Increase seen despite drop in age-standardized prevalence of blindness, impairment from 1990-2015
MONDAY, Aug. 7, 2017 (HealthDay News) — The number of people affected by blindness and visual impairment is increasing, despite a reduction in the age-standardized prevalence, according to a review published online Aug. 2 in The Lancet Global Health.
Rupert R.A. Bourne, M.D., from the Anglia Ruskin University in Cambridge, U.K., and colleagues conducted a systematic review and meta-analysis of population-based datasets to estimate the prevalence of mild visual impairment, moderate-to-severe visual impairment, blindness, and functional presbyopia in 1980 to 2015.
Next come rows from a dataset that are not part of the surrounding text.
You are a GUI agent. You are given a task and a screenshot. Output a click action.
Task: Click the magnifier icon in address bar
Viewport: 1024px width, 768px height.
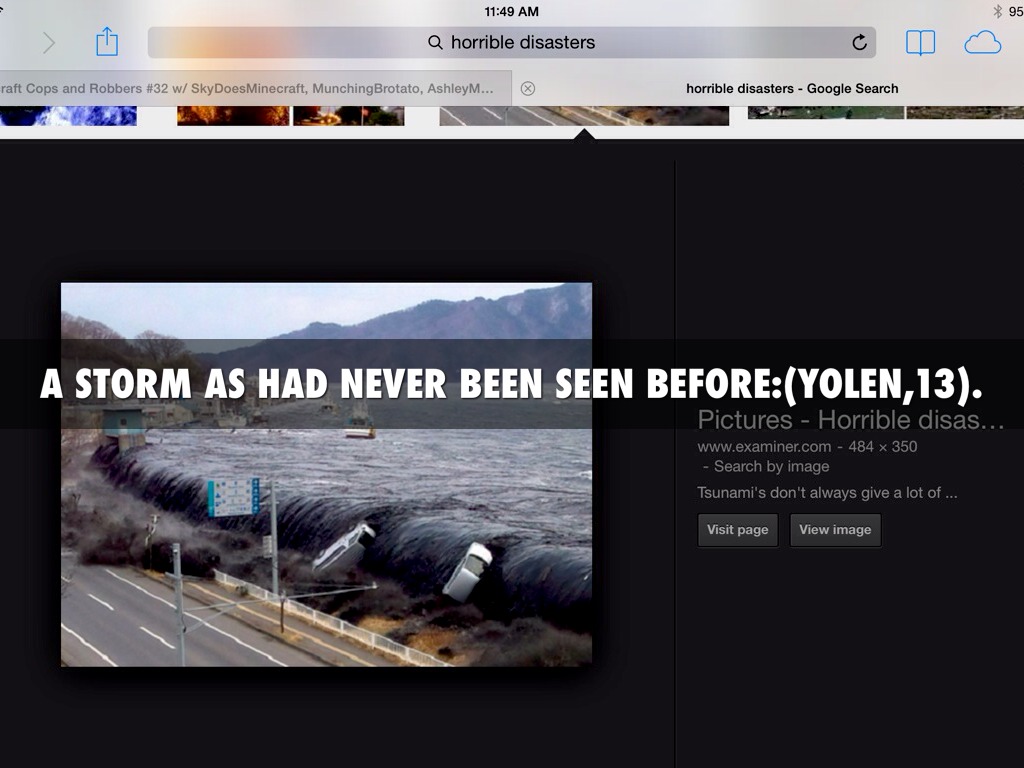435,43
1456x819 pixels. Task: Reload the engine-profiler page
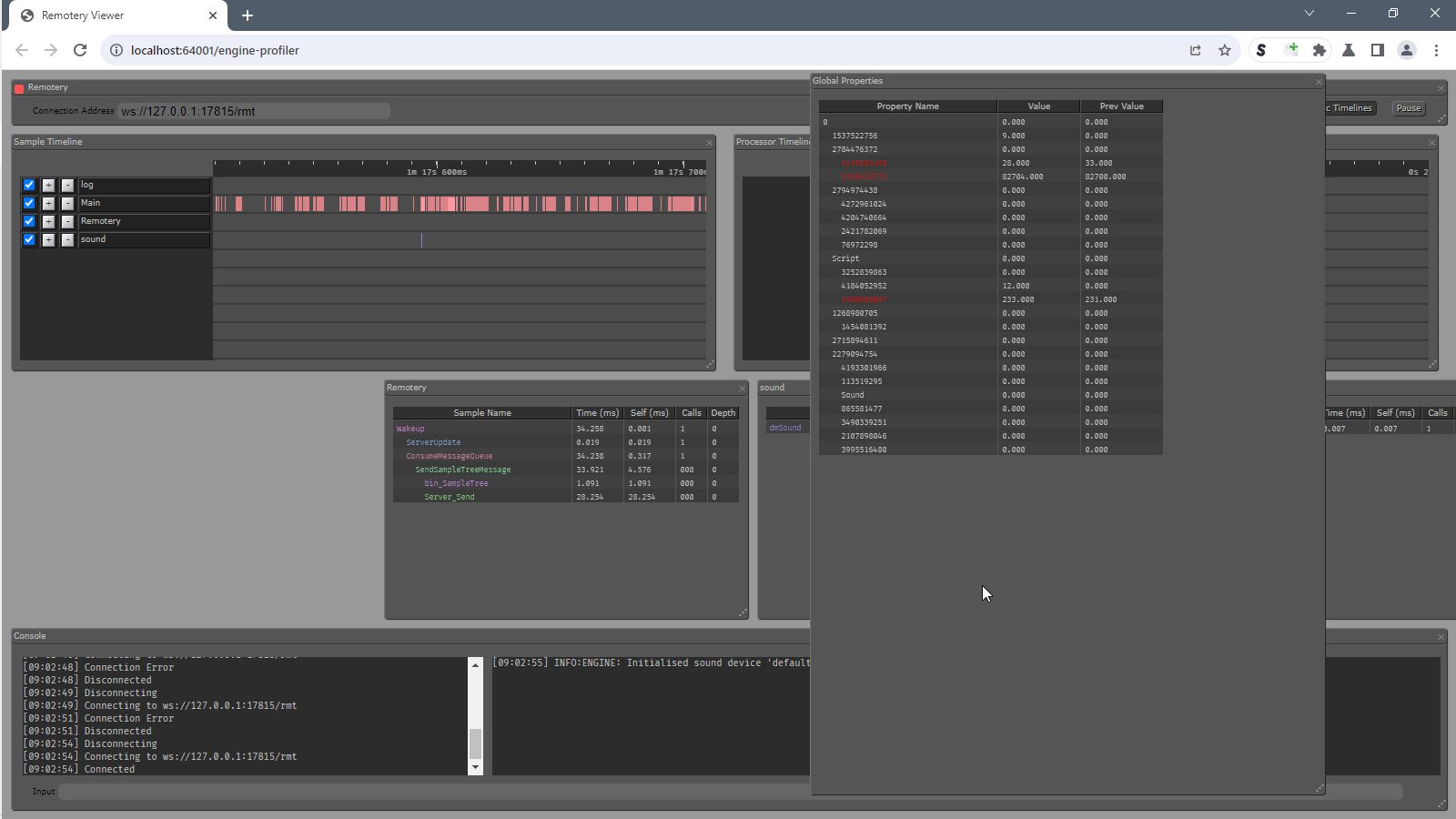coord(80,50)
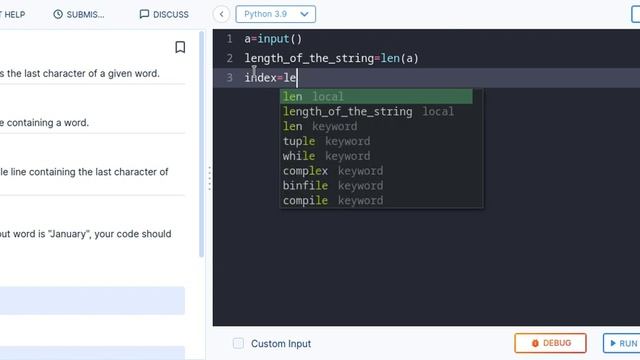The height and width of the screenshot is (360, 640).
Task: Bookmark this problem with the bookmark icon
Action: [180, 47]
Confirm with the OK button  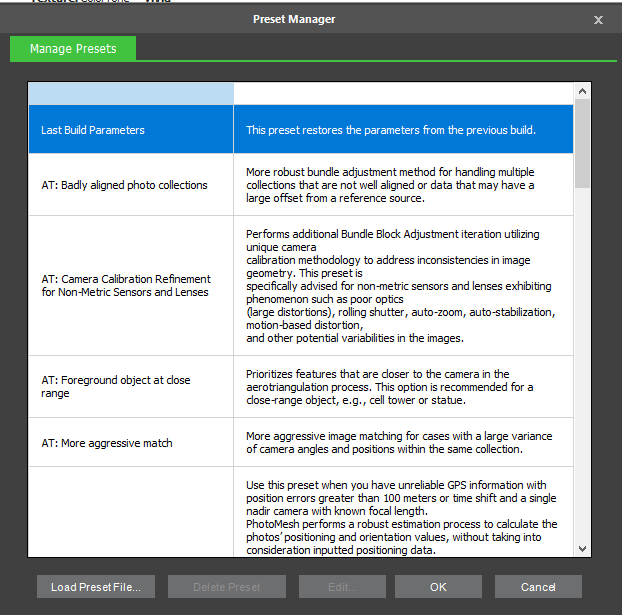pos(438,587)
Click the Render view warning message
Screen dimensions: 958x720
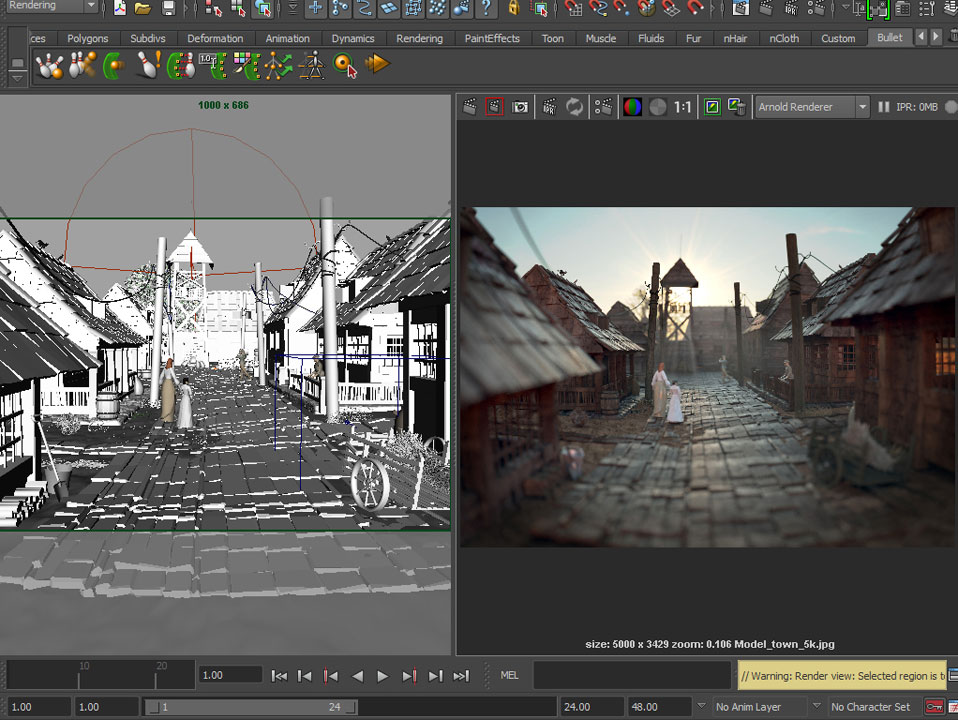click(x=842, y=676)
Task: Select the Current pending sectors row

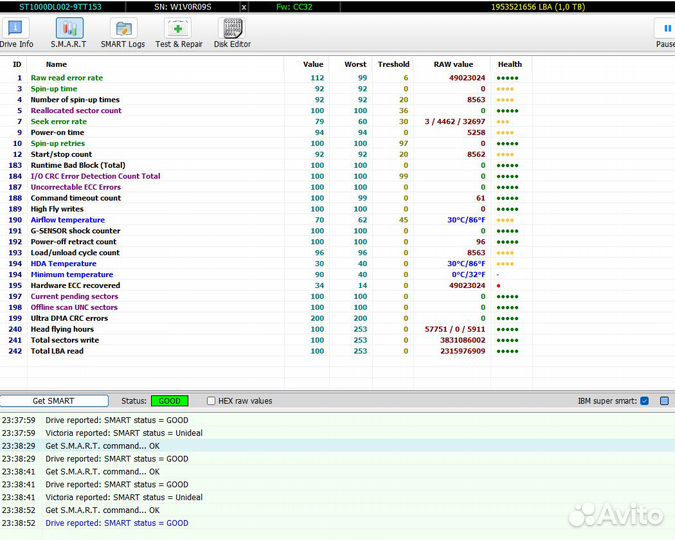Action: [74, 296]
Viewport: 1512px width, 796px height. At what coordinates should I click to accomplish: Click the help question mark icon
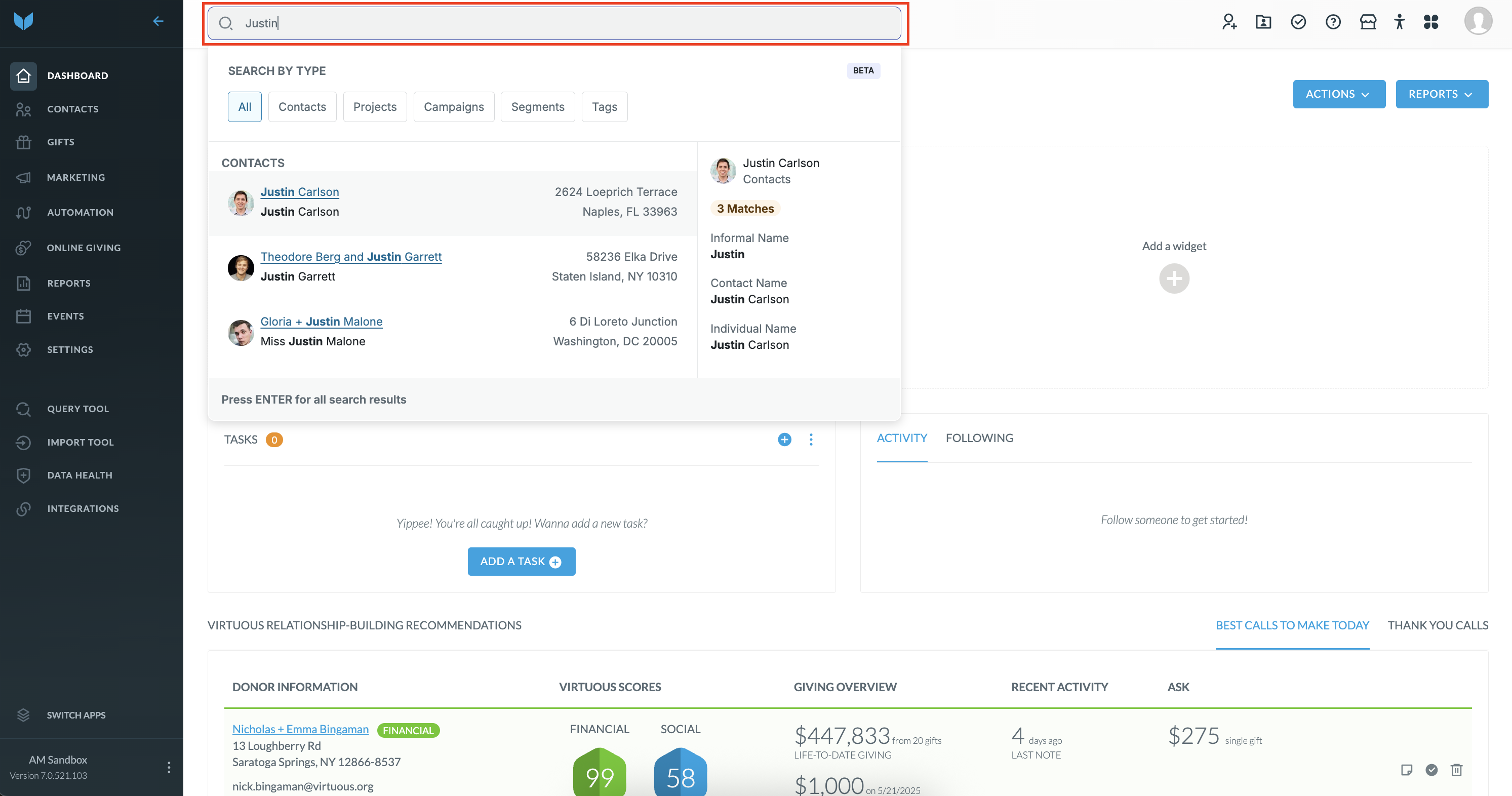tap(1333, 22)
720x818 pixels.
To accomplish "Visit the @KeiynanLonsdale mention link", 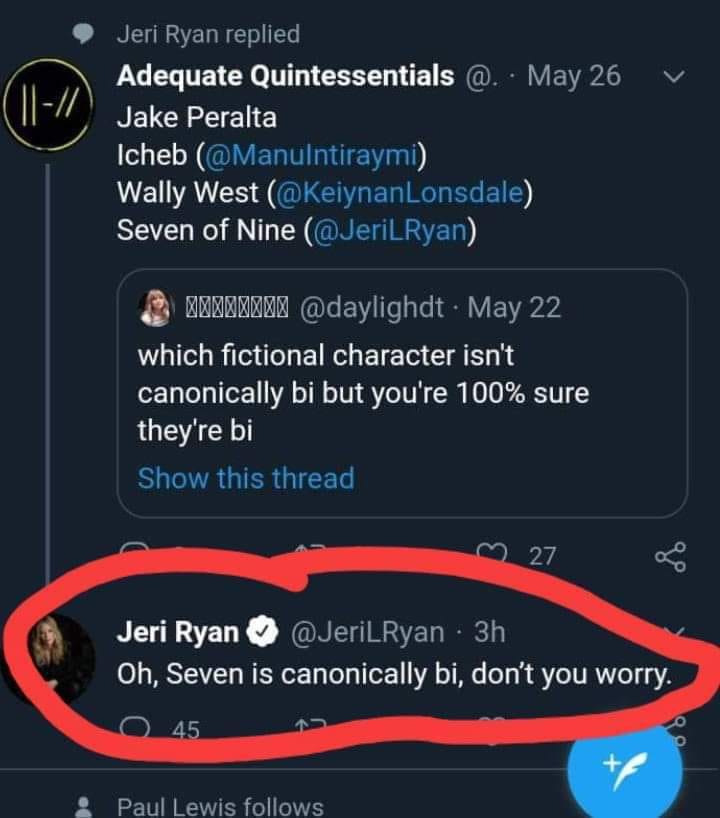I will point(407,191).
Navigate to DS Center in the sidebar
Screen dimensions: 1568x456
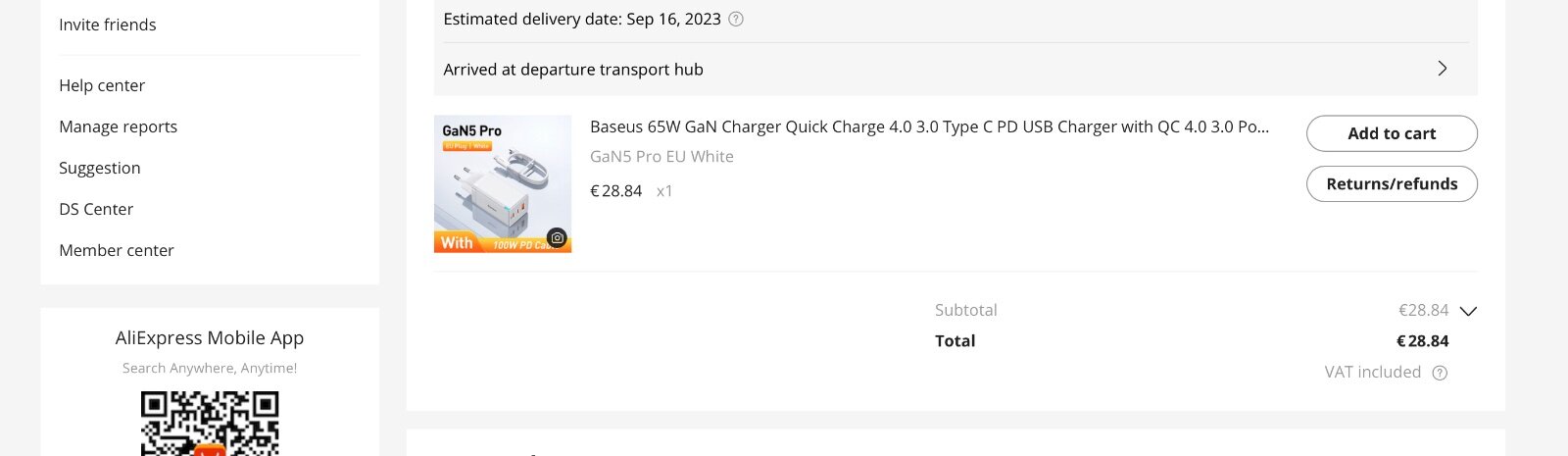[96, 209]
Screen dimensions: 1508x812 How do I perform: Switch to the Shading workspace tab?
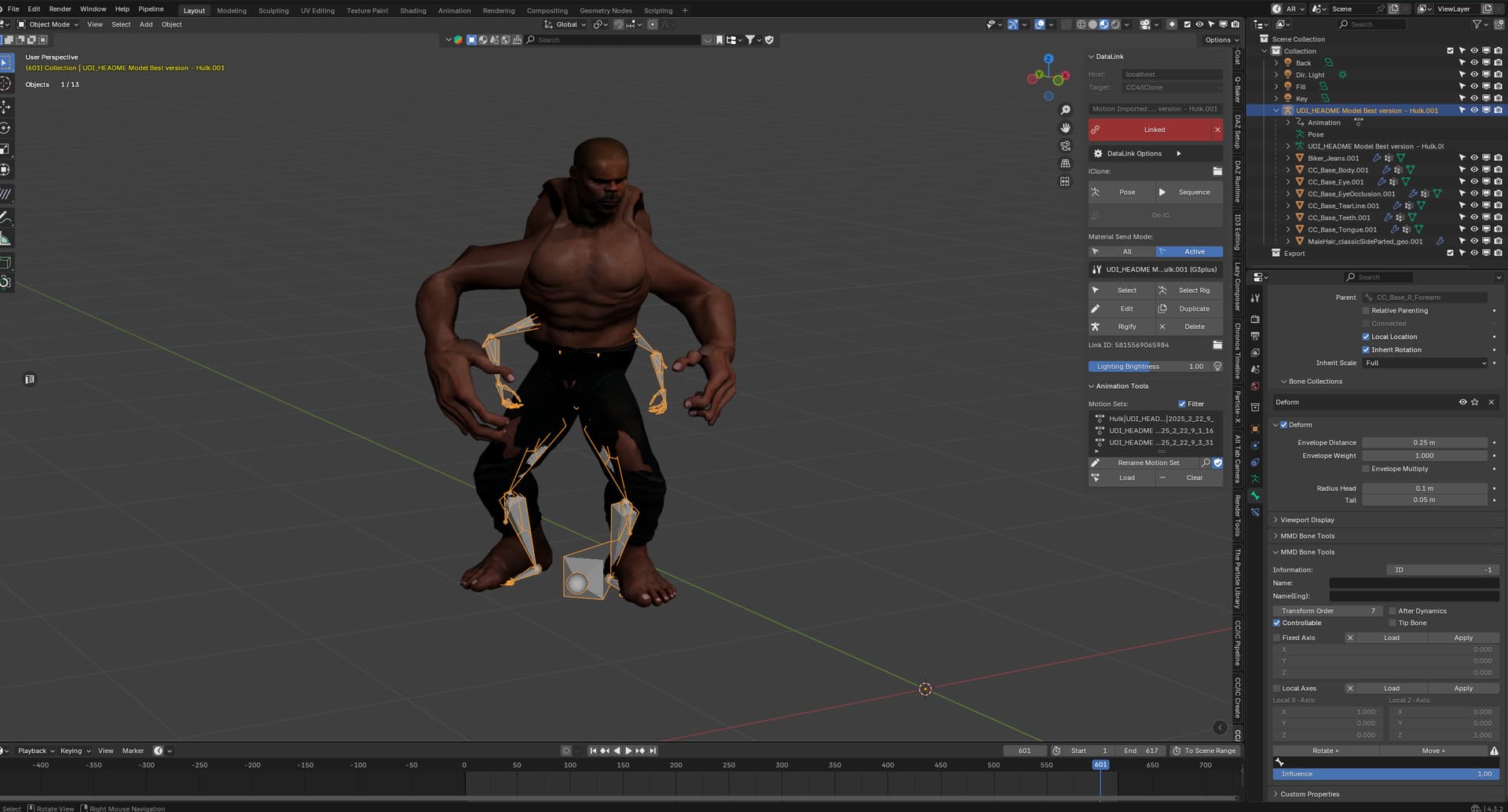tap(412, 10)
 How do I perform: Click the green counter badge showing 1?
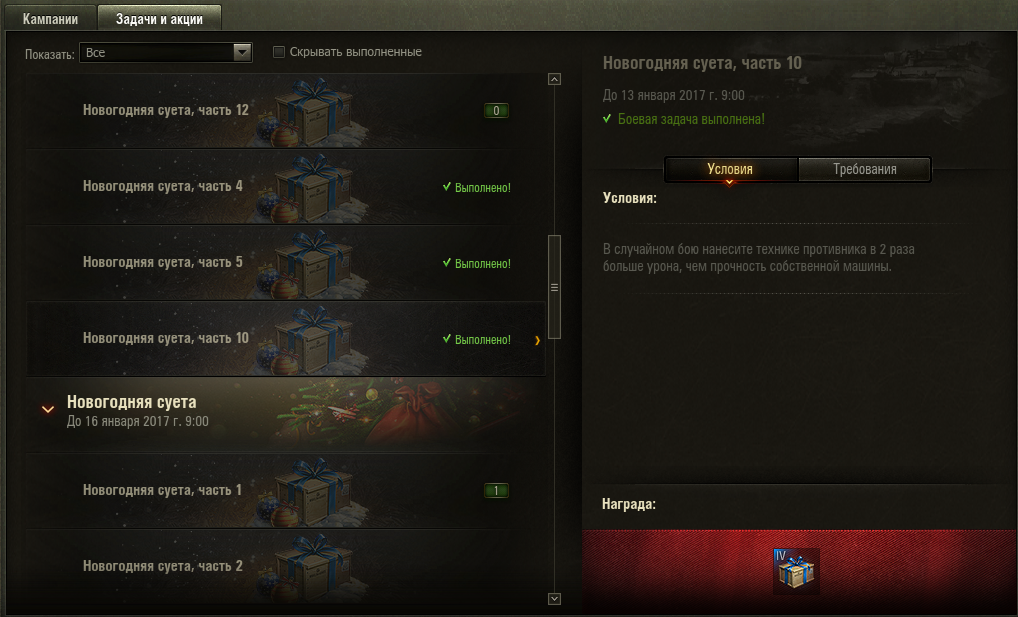coord(496,490)
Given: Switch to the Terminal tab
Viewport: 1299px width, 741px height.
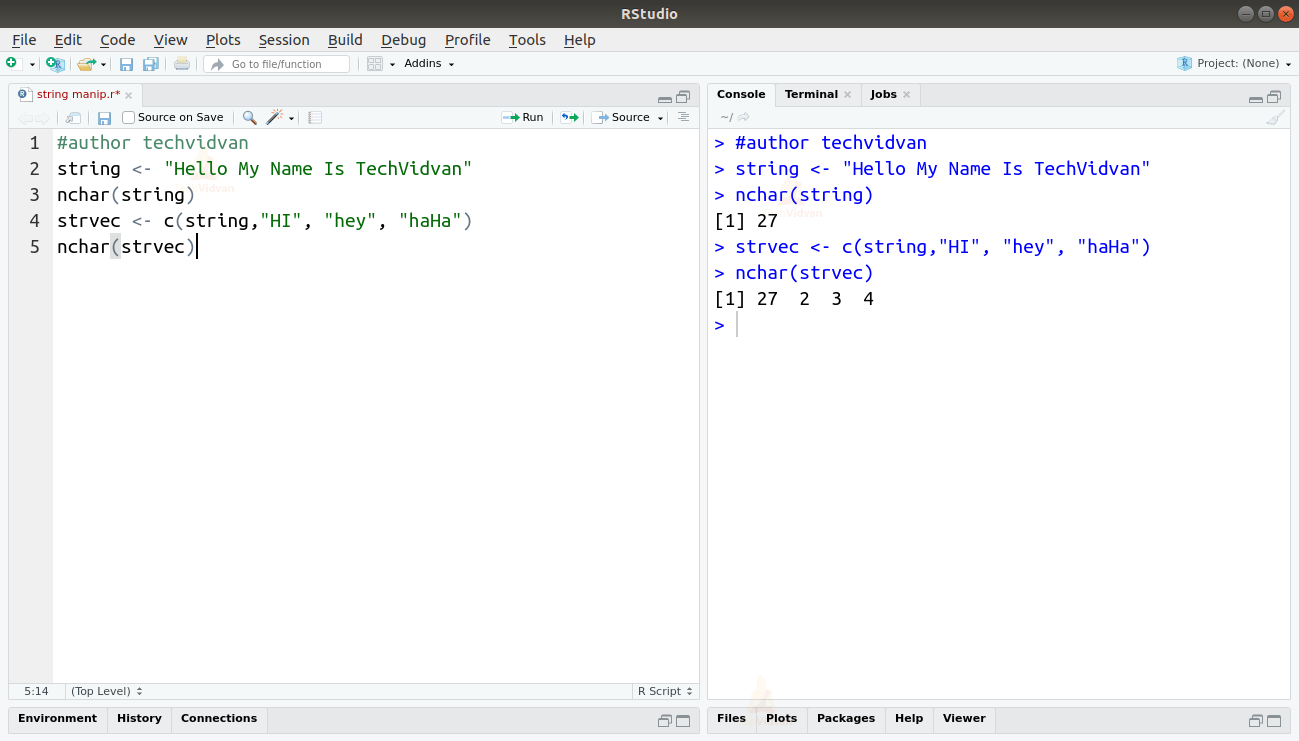Looking at the screenshot, I should coord(810,94).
The researchers found that an estimated 36.0 million of the 7.33 billion people alive in 2015 were blind, 216.6 million had moderate-to-severe visual impairment, and 188.5 million had mild visual impairment. An estimated 1,094.7 million people aged 35 years and older were affected by functional presbyopia; 666.7 million were aged 50 years or older. From 1990 to 2015 there was a 17.6 percent increase in the estimated number of blind people, from 30.6 to 36.0 million. Three factors were responsible for the change: an increase because of population growth (38.4 percent), population ageing after accounting for population growth (34.6 percent), and reduction in age-specific prevalence (−36.7 percent). There was also an increase in the number of people with moderate and severe visual impairment, from 159.9 to 216.6 million from 1990 to 2015.
“These observations, plus a very large contribution from uncorrected presbyopia, highlight the need to scale up vision impairment alleviation efforts at all levels,” the authors write.